The PACT Act would have supported veterans who were exposed to toxic substances during military service, but Republicans say a potential compromise fell apart.

TEXAS, USA — Lawmakers are in complete agreement that toxic burn pits have harmed our troops and that the harm sustained by exposure needs to be addressed. 

U.S. Congressman Pete Sessions said it's been an issue since the 1991 Gulf War where Iraqis burned their oil derrick and continued to be an issue in the following conflicts where toxic burn pits were used. 

"It caused extensive lung, heart, respiratory, eye problems and guys came back with it," Sessions said. "It became a problem for people who were in the VA systems and people not in the VA system. We ordered the VA to go and figure this out." 

So why then, did 25 Republican Senators switch their stance on the Promise to Address Comprehensive Toxics Act — or PACT Act last week to create a block of 42 in opposition? 

Congressman Sessions told 6 News there were actually two bills on the matter: The republican's H.R.6659 bill and the Democrat's H.R.3967.

The Democrat's Bill had made the most progress, with versions passing both the house and the senate. Still, Sessions said Republican's backed a version that focused on specific veterans who were exposed to the toxic pits. 

"If you presented the medical problems (associated with burn pits) and you were a veteran, in a military theater, and you can draw a direct connection (to burn pits), we automatically put you in," Sessions said. That's what the Senate bill is. That's what I signed up for."

Sessions said Republican's wanted support to go specifically to the veterans, affected by those toxic burn pits, and who could show they were in a theater were they were present, but Democrats had a broader, and more expensive, view.

"The house side bill, the Democrat's bill, takes everyone who was in the military during that time and gives them full VA benefits," Sessions said. "No mater wither they were near a burn pit, no mater if they have conditions or not."

A statement by U.S. Department of Veterans Affairs Secretary Denis McDonough statement on the PACT Act in May said "Study after study demonstrates Veterans in VA care do better — and this legislation could bring up to 3.5 million more Veterans into our care."

McDonough's statements were an endorsement of the legislation, but Sessions said such legislation could double the number of individuals the VA currently serves and make things even harder for the people who do need help. 

"That would collapse the system. You are adding in millions of people over a smaller few who were injured severely," Sessions said. "This is literally doubling the size of the VA overnight, and we are having problems just serving people who have needs today."

Sessions said some Republicans had supported the democrat bill with the belief that additional amendments would restrain spending. Senator John Cornyn told Reporters some of the Senators that worked on the deal felt betrayed. 

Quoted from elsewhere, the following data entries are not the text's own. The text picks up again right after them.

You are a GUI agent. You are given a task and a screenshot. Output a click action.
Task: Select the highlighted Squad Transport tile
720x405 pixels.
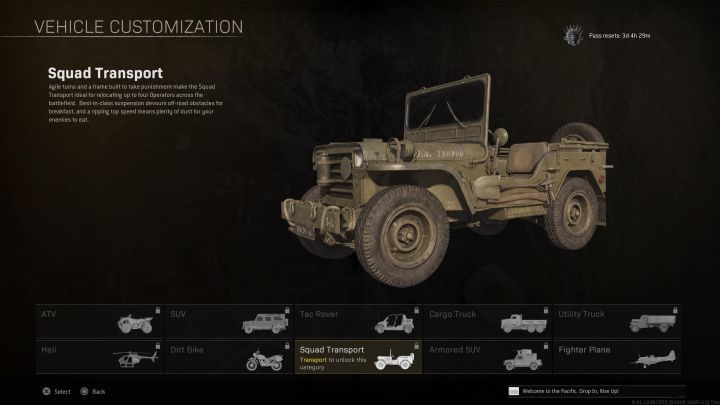(x=359, y=355)
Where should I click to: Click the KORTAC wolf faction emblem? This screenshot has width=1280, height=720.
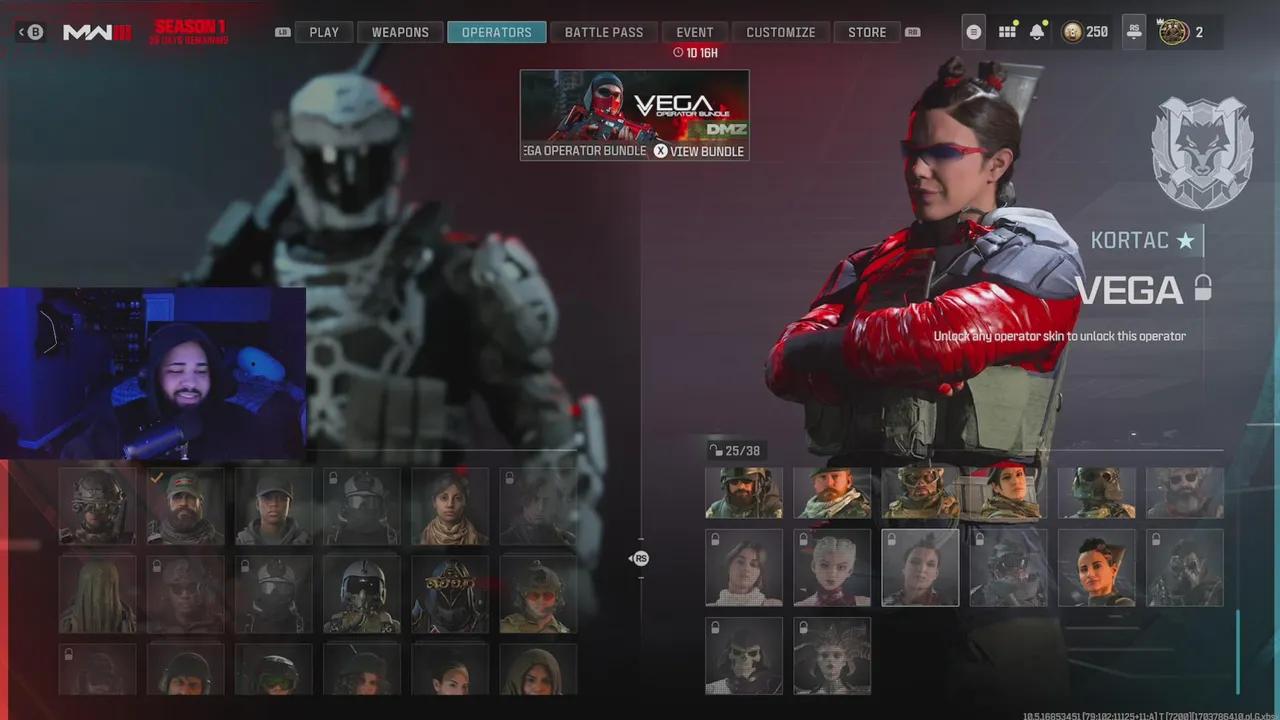(1201, 152)
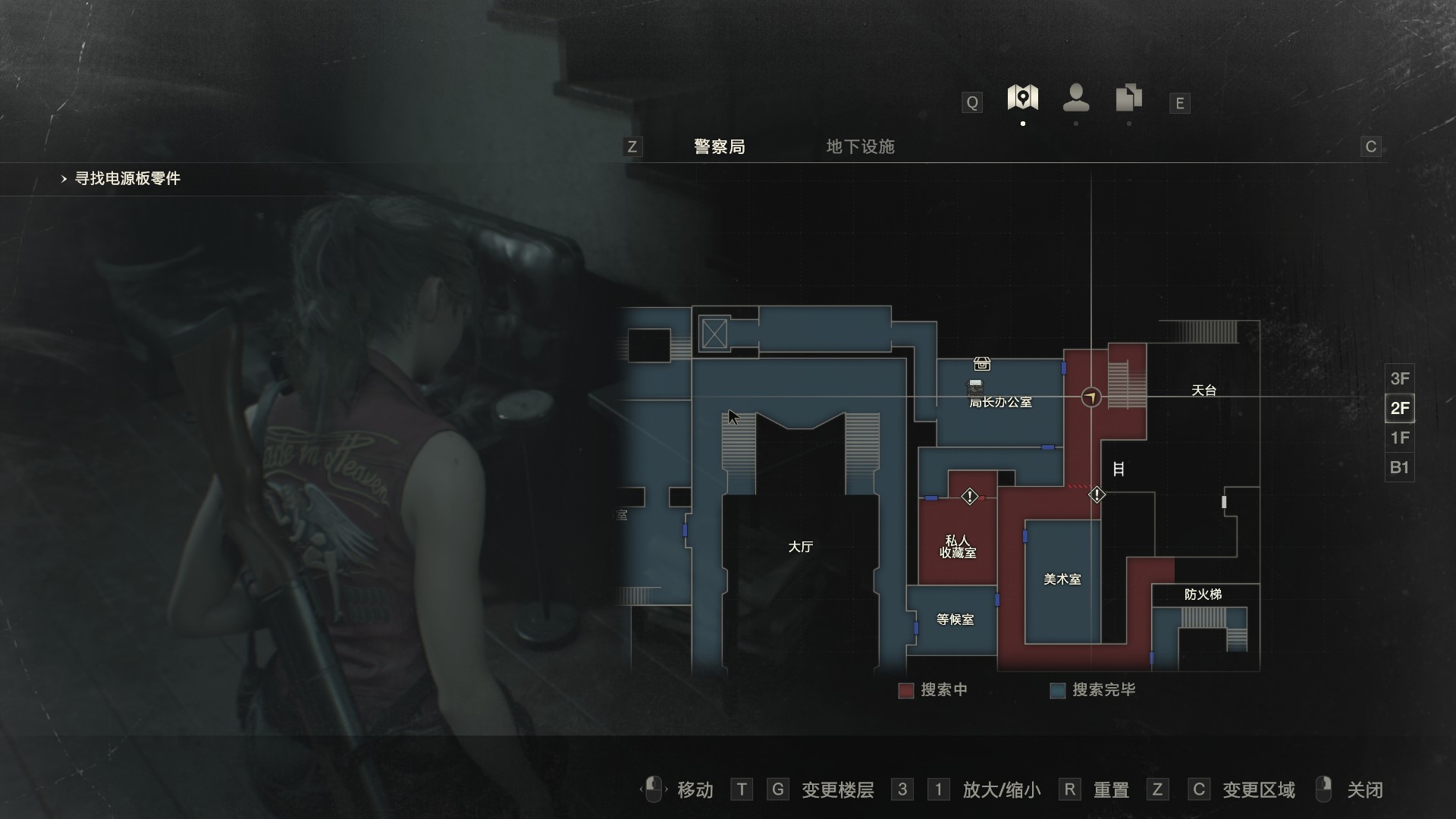Select the 私人收藏室 room on the map
The height and width of the screenshot is (819, 1456).
tap(957, 547)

"The leadership of the democratic party double-crossed... Senator Tester and Senator Moran made an agreement there would be two amendments. Senator Schumer agreed to the same thing and he reneged on that," Cornyn said. "This bill will ultimately pass but will be more fiscally responsible." 

Sessions said Republicans would not support the bill until both sides came to a compromise on the cost of the legislation.

"Republicans said we are not going to let you have an extra $700 billion. It had to fit within the budget purview and they did not do that. That is why Republicans are now saying we will not vote for it," Sessions said. 

Sessions said the U.S. House may need to come up with a new version of the legislation if it is going to move forward.